Voici un exemple type de groupe issu de l’underground, qui d’ailleurs y reste depuis sa création, et qui peut s’enorgueillir d’un parcours stable, qui a toutefois connu quelques périodes de hiatus. Fondé en 2002 du côté de Murau, le collectif EREBOS est l’archétype même du combo anonyme sur le papier, mais qui prend sa véritable dimension sur album, et encore plus en live. Avec un line-up stable depuis ses origines, le sextet trace donc sa route à son rythme, sans attendre l’explosion qui les révélera au grand public, et nous livre à intervalles hautement irréguliers des témoignages de sa vitalité. Après une première démo publiée en 2003 (Crucifixion Made in Austria), EREBOS n’a pas attendu longtemps avant de placer sur le marché son premier longue-durée, The Chaos Chronicle, jeté en pâture aux fans de Death l’année suivante. Puis en 2006 vint la suite des aventures, sous la forme d’un second essai, et Descent to Beyond acheva d’asseoir leur réputation dans les limbes de la folie extrême centre-européenne. Et alors qu’on pensait le groupe définitivement lancé et prêt à se montrer prolifique dans l’excès, une soudaine coupure les brisa dans leur élan, et ce ne sont pas moins de treize années qui furent nécessaires à l’élaboration d’un nouveau chapitre, que nous avons eu le loisir d’accueillir en mars dernier via le label germain Black Sunset. Les raisons de ce mutisme forcé ou non ? A moins d’être un intime du groupe, aucune réponse pour clarifier ce mystère, mais c’est remontés comme des pendules suisses que les autrichiens sont repartis à l’abordage du souvenir avec un Heretic flambant neuf, attestant de leur envie nouvelle et de leurs capacités toujours intactes.

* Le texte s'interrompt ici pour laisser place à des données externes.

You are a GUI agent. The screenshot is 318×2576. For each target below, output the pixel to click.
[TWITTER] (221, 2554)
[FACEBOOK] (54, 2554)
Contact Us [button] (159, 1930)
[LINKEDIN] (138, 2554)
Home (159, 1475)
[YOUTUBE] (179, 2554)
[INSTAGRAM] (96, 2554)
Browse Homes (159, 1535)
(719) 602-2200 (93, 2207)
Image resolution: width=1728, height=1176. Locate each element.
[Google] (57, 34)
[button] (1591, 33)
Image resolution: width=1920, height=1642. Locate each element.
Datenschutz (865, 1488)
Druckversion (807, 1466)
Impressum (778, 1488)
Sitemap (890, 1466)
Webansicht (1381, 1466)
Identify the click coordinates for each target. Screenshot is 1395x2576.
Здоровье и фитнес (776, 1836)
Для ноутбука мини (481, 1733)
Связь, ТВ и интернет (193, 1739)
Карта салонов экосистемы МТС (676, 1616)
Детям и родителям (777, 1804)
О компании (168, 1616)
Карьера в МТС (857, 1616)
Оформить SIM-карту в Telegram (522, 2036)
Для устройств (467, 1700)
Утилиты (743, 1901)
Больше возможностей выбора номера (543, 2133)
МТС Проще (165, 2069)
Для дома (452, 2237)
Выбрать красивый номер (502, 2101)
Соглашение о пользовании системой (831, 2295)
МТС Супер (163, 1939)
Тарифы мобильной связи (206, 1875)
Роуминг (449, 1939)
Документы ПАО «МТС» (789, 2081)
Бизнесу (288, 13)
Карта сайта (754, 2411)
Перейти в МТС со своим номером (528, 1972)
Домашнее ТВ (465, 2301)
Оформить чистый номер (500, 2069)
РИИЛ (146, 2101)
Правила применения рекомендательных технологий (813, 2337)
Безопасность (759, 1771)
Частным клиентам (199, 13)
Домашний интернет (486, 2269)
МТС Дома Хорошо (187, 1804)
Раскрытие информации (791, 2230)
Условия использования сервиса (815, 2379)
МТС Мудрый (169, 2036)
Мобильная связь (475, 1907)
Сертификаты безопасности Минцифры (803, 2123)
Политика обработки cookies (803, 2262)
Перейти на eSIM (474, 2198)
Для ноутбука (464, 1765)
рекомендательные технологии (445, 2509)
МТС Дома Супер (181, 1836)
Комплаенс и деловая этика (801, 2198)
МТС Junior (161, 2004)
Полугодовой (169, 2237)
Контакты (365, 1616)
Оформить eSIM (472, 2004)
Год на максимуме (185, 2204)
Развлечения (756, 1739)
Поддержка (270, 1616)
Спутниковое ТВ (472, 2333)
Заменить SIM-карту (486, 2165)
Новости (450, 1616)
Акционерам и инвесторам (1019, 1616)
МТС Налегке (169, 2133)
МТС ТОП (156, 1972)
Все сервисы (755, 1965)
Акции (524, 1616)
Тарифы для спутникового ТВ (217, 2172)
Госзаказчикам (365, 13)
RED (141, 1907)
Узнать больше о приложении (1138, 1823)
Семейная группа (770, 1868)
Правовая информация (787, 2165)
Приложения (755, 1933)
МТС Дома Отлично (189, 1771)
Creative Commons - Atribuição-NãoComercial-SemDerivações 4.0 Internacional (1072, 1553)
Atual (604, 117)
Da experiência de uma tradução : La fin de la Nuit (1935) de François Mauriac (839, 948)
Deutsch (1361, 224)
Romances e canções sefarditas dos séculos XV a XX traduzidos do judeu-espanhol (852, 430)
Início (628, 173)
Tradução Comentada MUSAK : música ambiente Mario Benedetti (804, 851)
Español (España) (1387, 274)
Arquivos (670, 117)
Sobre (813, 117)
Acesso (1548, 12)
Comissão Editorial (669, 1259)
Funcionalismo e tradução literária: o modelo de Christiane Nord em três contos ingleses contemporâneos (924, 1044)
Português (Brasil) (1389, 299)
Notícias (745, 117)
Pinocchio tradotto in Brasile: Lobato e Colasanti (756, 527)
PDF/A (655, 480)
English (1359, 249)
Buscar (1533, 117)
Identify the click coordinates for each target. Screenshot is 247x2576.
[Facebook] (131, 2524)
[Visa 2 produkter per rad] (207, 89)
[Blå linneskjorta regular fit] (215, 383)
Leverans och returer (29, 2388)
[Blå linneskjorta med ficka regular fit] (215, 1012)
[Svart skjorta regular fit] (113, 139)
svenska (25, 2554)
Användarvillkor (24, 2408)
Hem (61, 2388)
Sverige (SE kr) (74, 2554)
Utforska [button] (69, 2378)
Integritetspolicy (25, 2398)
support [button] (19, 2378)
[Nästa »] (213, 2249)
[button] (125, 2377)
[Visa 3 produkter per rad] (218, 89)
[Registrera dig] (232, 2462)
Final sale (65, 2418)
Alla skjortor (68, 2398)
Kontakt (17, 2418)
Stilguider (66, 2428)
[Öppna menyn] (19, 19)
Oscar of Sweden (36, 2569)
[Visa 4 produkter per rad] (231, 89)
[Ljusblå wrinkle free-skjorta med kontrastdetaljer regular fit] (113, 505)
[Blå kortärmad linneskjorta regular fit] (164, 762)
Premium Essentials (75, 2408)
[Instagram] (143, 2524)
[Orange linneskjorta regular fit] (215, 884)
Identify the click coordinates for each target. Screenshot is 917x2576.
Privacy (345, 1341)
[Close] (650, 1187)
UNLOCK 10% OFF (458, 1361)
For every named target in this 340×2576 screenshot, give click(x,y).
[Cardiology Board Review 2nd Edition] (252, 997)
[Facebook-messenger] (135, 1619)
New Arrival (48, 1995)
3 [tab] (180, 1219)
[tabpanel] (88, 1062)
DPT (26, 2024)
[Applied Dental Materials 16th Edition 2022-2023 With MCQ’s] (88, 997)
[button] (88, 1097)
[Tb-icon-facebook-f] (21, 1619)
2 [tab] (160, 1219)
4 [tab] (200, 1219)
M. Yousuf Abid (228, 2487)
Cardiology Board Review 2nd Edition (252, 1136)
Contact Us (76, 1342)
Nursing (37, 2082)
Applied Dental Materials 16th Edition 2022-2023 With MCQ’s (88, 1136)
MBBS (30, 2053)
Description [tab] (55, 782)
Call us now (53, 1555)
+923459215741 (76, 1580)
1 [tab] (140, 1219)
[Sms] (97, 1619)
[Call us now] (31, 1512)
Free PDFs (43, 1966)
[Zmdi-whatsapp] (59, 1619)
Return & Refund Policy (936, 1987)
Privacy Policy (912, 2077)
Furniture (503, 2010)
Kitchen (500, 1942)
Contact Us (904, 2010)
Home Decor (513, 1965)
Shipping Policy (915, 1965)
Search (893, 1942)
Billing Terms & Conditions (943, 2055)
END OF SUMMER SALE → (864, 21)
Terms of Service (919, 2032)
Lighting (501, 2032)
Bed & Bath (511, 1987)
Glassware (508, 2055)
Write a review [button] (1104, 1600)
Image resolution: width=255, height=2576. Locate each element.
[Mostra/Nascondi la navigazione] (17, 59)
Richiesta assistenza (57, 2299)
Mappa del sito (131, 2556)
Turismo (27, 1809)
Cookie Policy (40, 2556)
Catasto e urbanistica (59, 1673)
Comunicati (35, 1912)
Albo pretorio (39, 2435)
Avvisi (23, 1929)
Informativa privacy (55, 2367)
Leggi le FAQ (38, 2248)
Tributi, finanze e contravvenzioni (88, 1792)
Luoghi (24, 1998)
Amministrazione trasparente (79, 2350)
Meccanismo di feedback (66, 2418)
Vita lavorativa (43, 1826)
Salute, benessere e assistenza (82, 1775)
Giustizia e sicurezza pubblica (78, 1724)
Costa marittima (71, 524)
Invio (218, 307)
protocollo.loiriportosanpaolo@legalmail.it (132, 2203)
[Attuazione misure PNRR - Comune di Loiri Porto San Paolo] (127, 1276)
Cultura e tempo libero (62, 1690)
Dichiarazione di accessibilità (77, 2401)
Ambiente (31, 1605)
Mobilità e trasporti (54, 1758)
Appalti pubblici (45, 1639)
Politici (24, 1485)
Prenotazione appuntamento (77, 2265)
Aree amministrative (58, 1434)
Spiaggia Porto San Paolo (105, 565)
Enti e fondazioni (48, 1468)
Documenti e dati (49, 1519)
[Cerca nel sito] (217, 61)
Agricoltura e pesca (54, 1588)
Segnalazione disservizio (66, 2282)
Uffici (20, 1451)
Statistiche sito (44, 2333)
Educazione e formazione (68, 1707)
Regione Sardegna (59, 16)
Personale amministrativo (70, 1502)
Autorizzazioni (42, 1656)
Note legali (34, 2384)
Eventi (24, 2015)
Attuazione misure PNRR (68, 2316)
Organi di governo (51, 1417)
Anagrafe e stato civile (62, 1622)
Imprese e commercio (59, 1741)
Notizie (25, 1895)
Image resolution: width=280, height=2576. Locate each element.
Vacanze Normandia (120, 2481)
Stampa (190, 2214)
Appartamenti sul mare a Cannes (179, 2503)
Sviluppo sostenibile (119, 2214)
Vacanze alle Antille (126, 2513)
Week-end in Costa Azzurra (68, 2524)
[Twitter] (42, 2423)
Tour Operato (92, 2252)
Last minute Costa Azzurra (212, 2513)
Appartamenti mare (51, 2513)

Grondant en formation serrée (Steif - roadie/support chant, Daniel Ambrosch "Blumi" - basse, Gerhard Baltzer - batterie, Paul Heitzer & Marco Strohmayer "Pilani" - guitares, Christian Lindschinger "Baby" - chant), EREBOS évolue donc dans les sphères sombres d’un Death Metal à tendance brutale mais mélodique, et nous fait le cadeau de huit morceaux aussi efficaces qu’entraînants, un peu comme si l’école américaine de la violence effectuait un stage sur les bancs de la fac Néo-Death mélodique des années 90. C’est un peu la rencontre et le partenariat inopiné entre SUFFOCATION et AT THE GATES que nous célébrons là, et si le rendu est aussi formel qu’une copie d’élève pour un bac blanc, le résultat n’en est pas moins appréciable à défaut d’être renversant. A la base de ce melting-pot séduisant, un art consommé pour imposer des rythmiques massives, une tendance à les alléger d’harmonies de guitares parfaitement délicieuses, des inclinaisons vers des brisures soudaines et brutales, et une affection pour l’empilement des parties qui s’imbriquent avec logique et à une vitesse assez hallucinante. Rien de bien neuf sous le soleil autrichien donc, mais de la concision, de l’envie, et surtout, une énergie à décorner tous les démons de la terre, qui témoigne de la volonté du sextet de revenir au premier plan de l’ombre pour enfin récolter des lauriers modestes bien mérités. Et en décorant sa troisième œuvre d’un artwork signé Dr.Winter / Teratogen, EREBOS nous offre donc un packaging complet, et souhaite oublier ses années de disette de production pour repartir de plus belle.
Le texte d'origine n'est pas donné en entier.